Pictures excluded, retype the lines from the one containing "How do I perform: Select" through the last line of the data below, both included.

Collected data
------------------------------------

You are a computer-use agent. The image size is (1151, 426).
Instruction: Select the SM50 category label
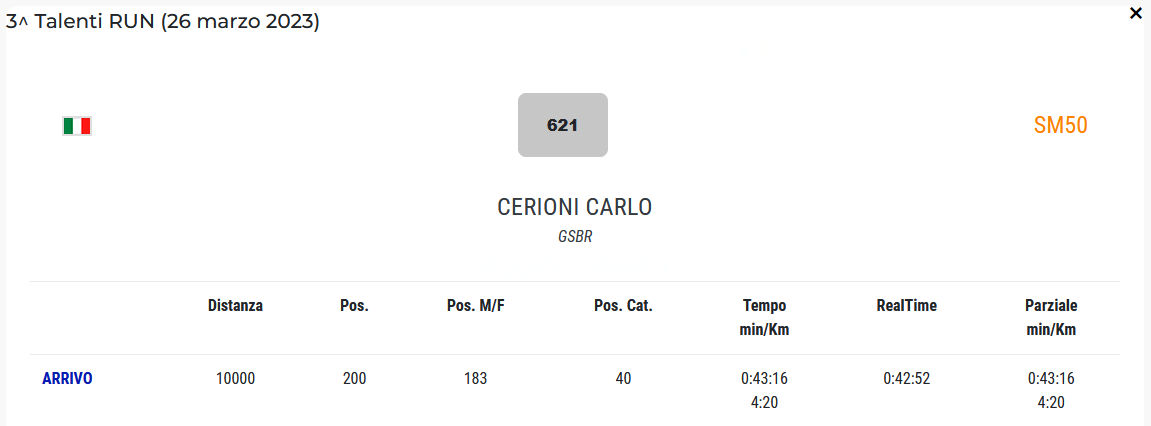click(x=1060, y=125)
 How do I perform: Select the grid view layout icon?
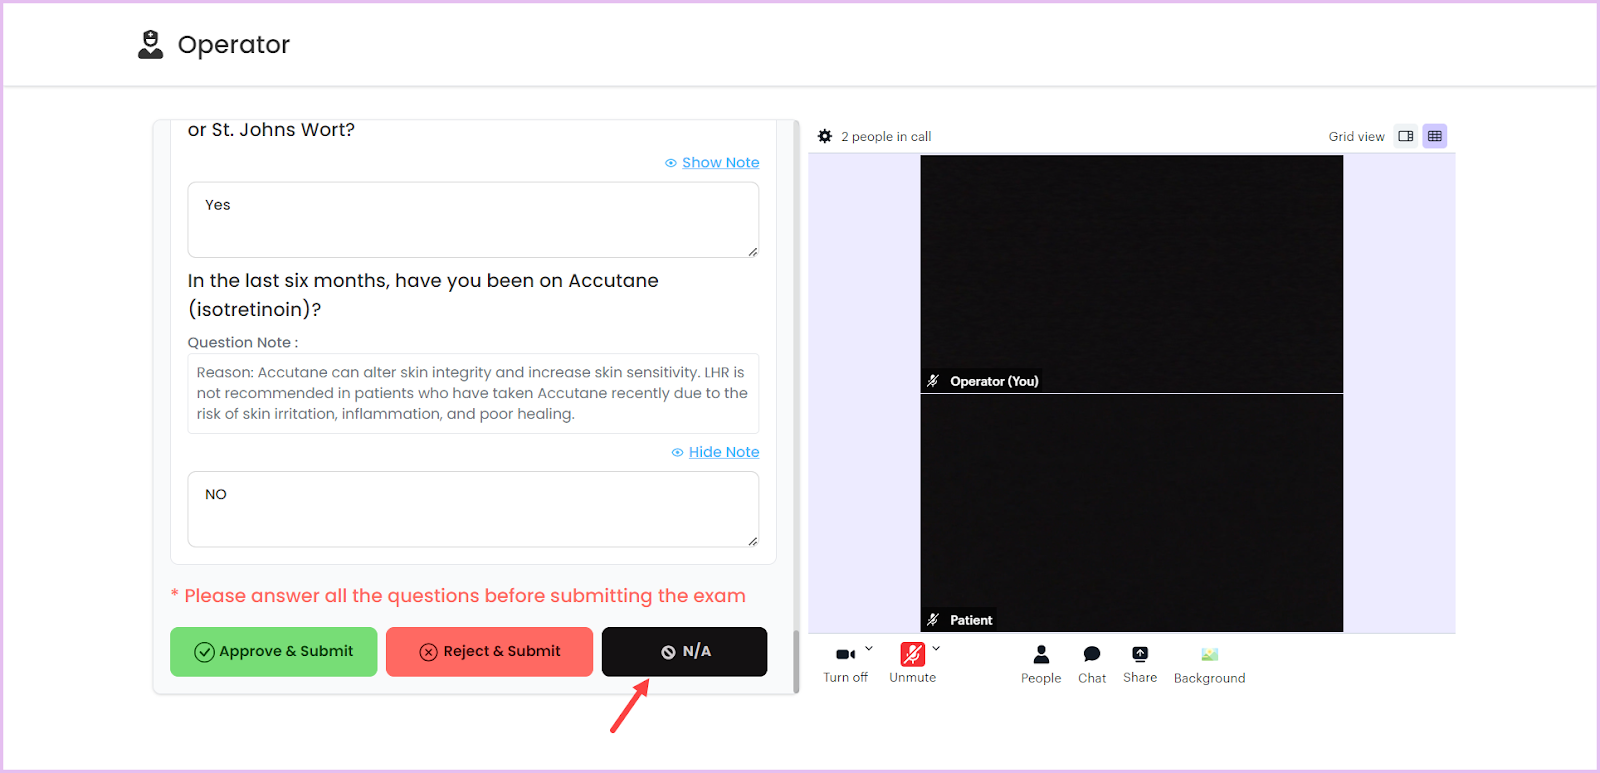coord(1435,136)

------------------------------------

Written reply
 How do I perform: Select the grid view layout icon?
coord(1435,136)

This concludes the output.